### SUPPLIED PASSAGE
Studio album by Jag Panzer
- Released: September 22, 1998
- Recorded: Morrisound Studios, Tampa, Florida, United States
- Genre: Power metal; heavy metal;
- Length: 57:25
- Label: Century Media
- Producer: Jim Morris

Jag Panzer chronology
| The Fourth Judgement (1997) | The Age of Mastery (1998) | Thane to the Throne (2000) |

= Age of Mastery =

The Age of Mastery is the fourth studio album released by American power metal band Jag Panzer, released in 1998. Lead guitarist Joey Tafolla was replaced by Chris Broderick. "False Messiah" is a Jack Starr cover.

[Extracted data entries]

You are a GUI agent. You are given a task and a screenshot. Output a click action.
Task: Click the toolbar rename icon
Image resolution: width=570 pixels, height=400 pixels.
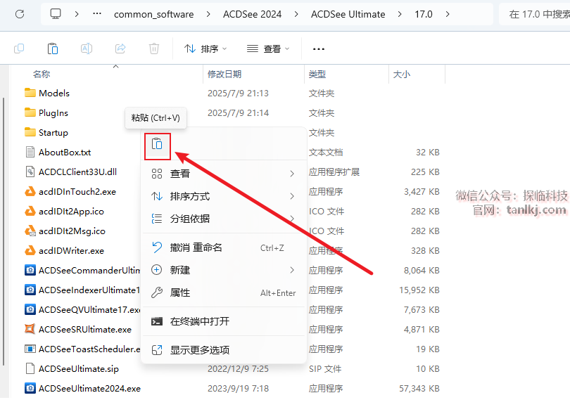pos(87,49)
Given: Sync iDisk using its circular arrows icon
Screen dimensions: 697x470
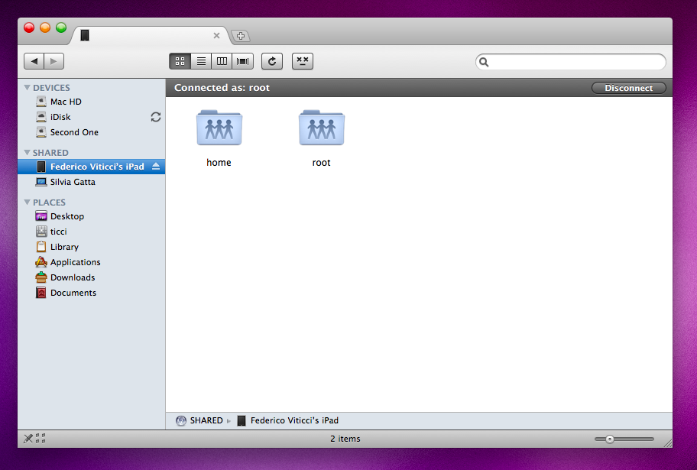Looking at the screenshot, I should pos(156,117).
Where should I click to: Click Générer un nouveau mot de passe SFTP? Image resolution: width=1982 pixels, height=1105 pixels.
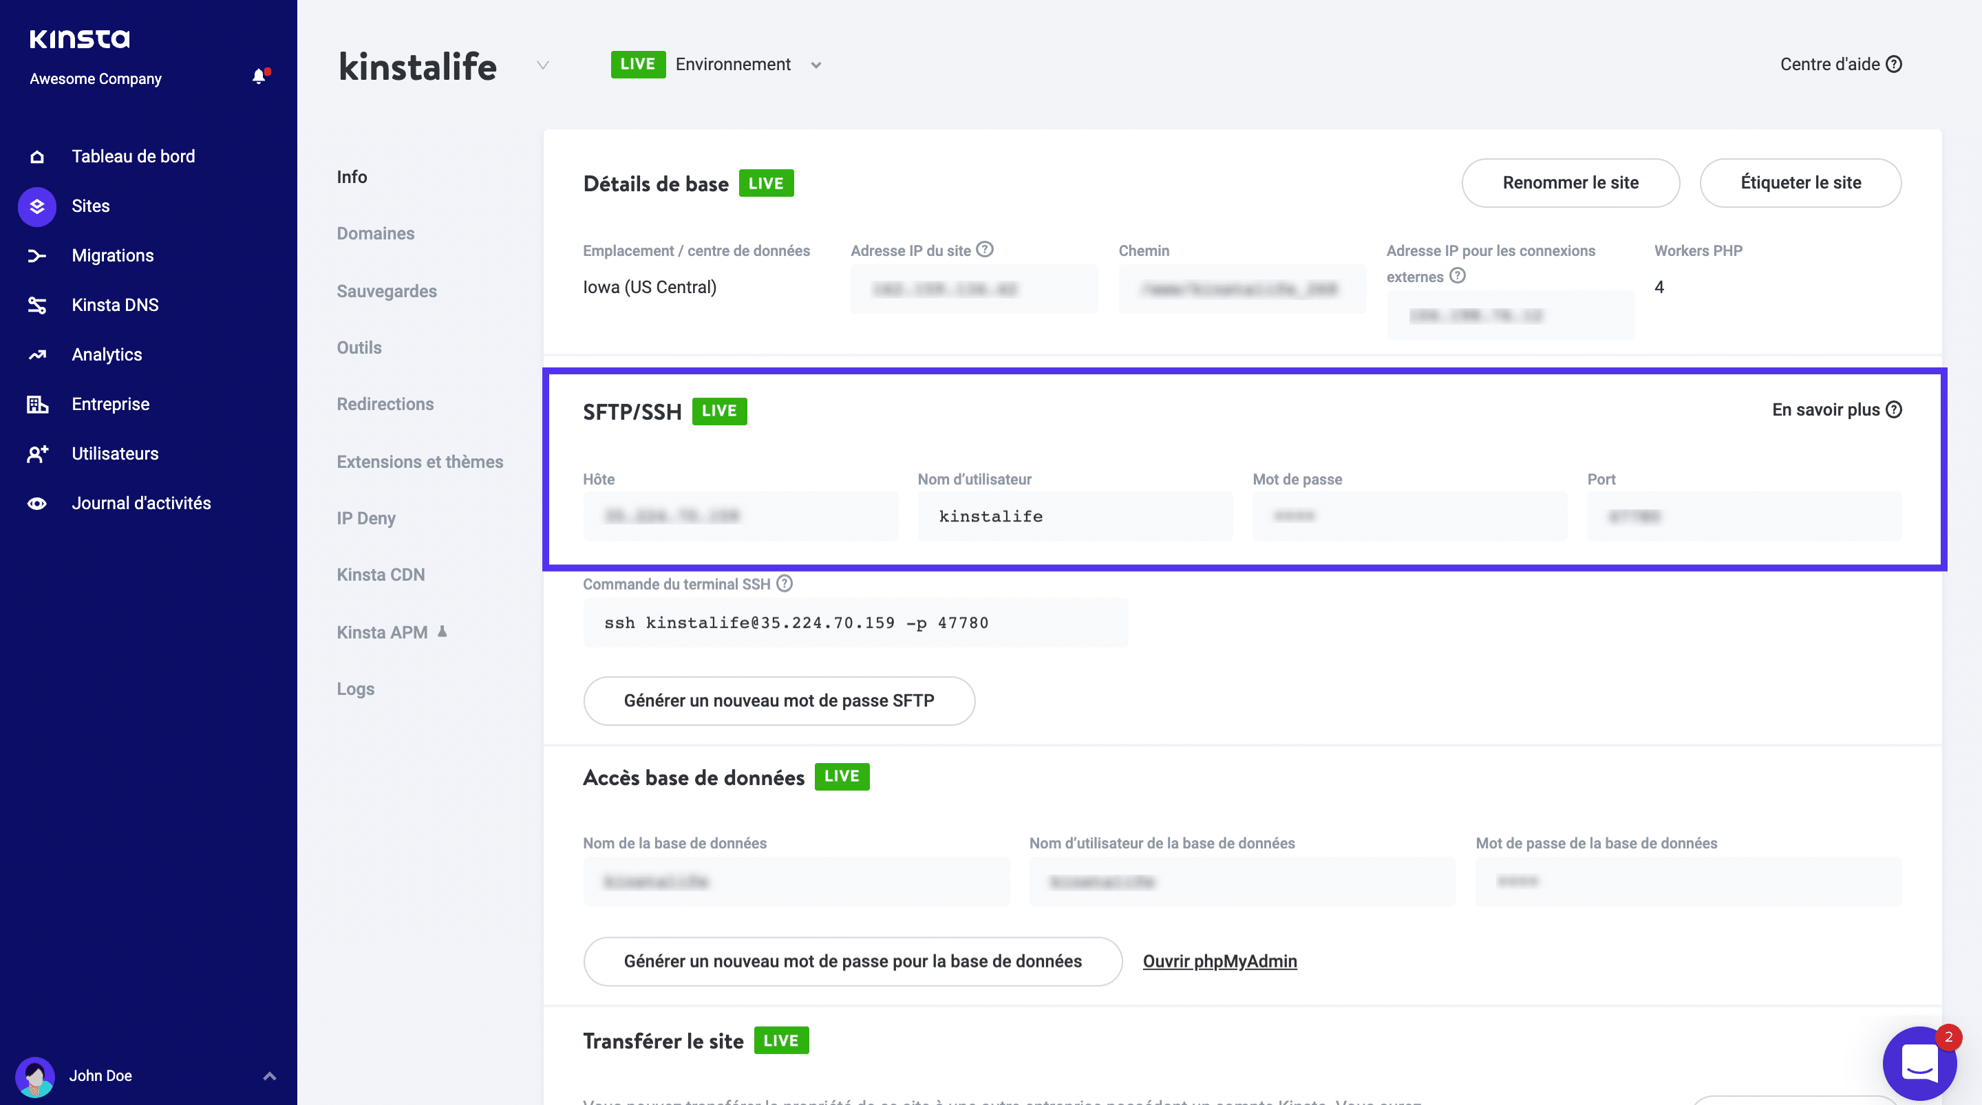[779, 701]
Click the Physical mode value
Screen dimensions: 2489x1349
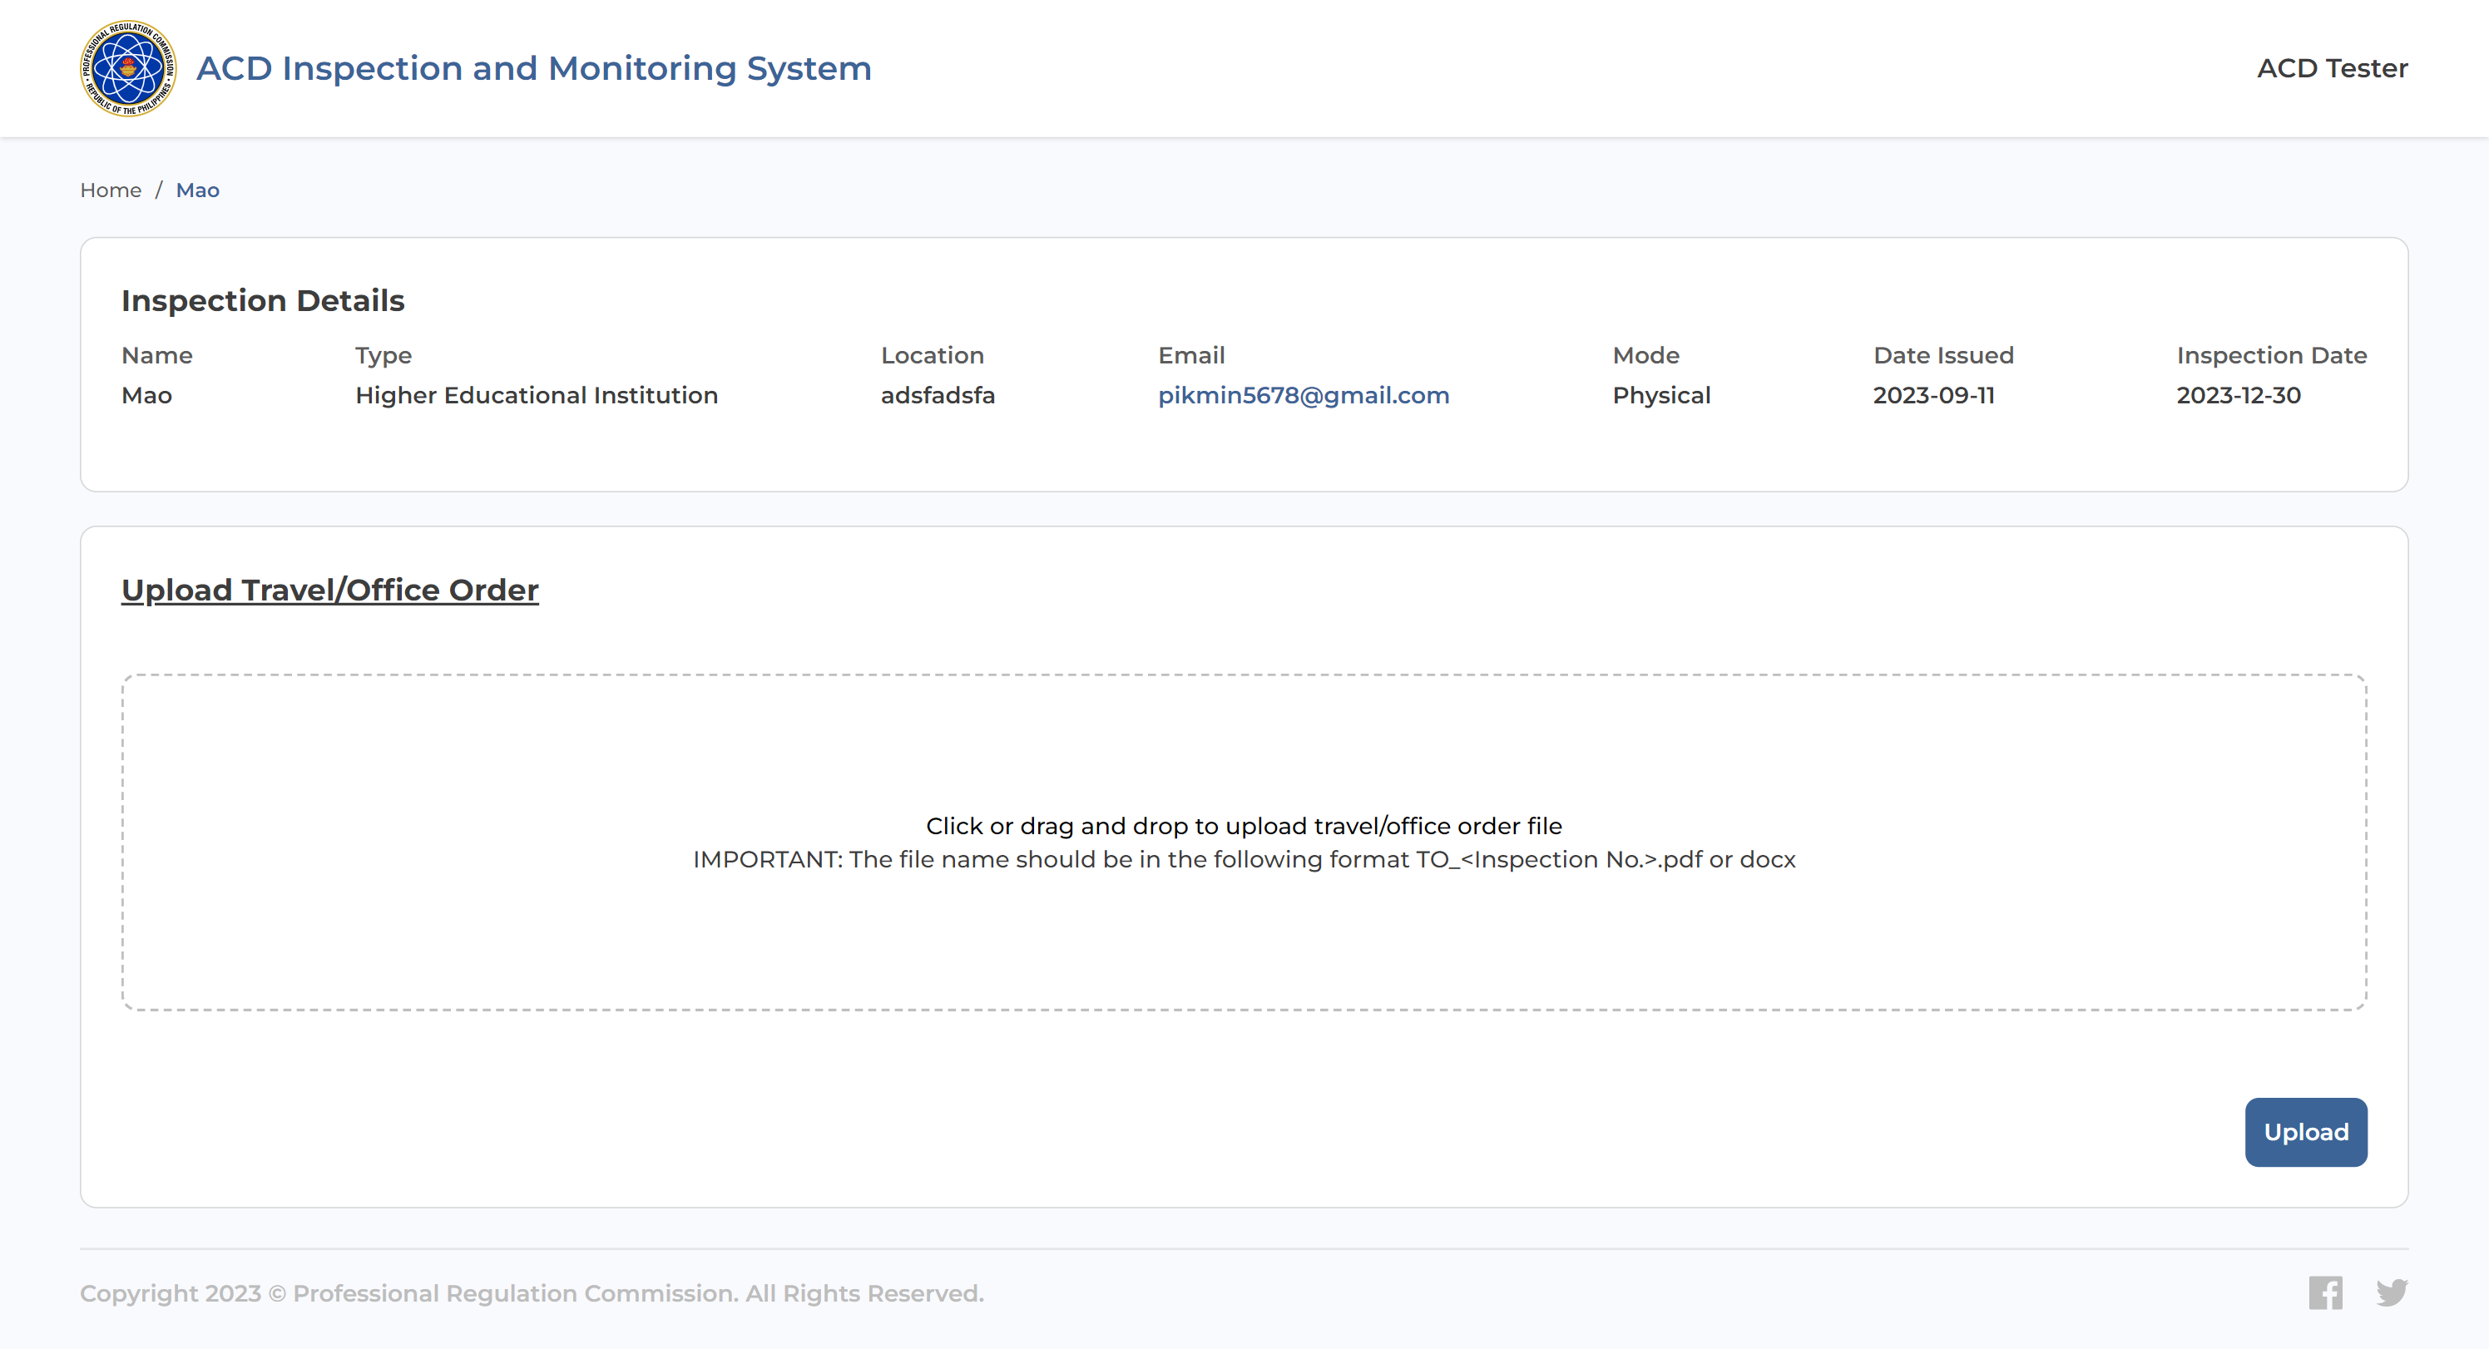tap(1661, 395)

### WHAT IS BEING ASKED
Decide whether each of these statements agrees with the text on The Age of Mastery. Answer yes or no for each, and quote the words of the text that decide it. 1. The album was recorded at Morrisound Studios in Tampa, Florida. 2. Chris Broderick was replaced by Joey Tafolla. 3. The album was released on the Century Media label.

### WRITTEN RESPONSE
1. Yes: "Recorded: Morrisound Studios, Tampa, Florida, United States"
2. No: "Lead guitarist Joey Tafolla was replaced by Chris Broderick."
3. Yes: "Label: Century Media"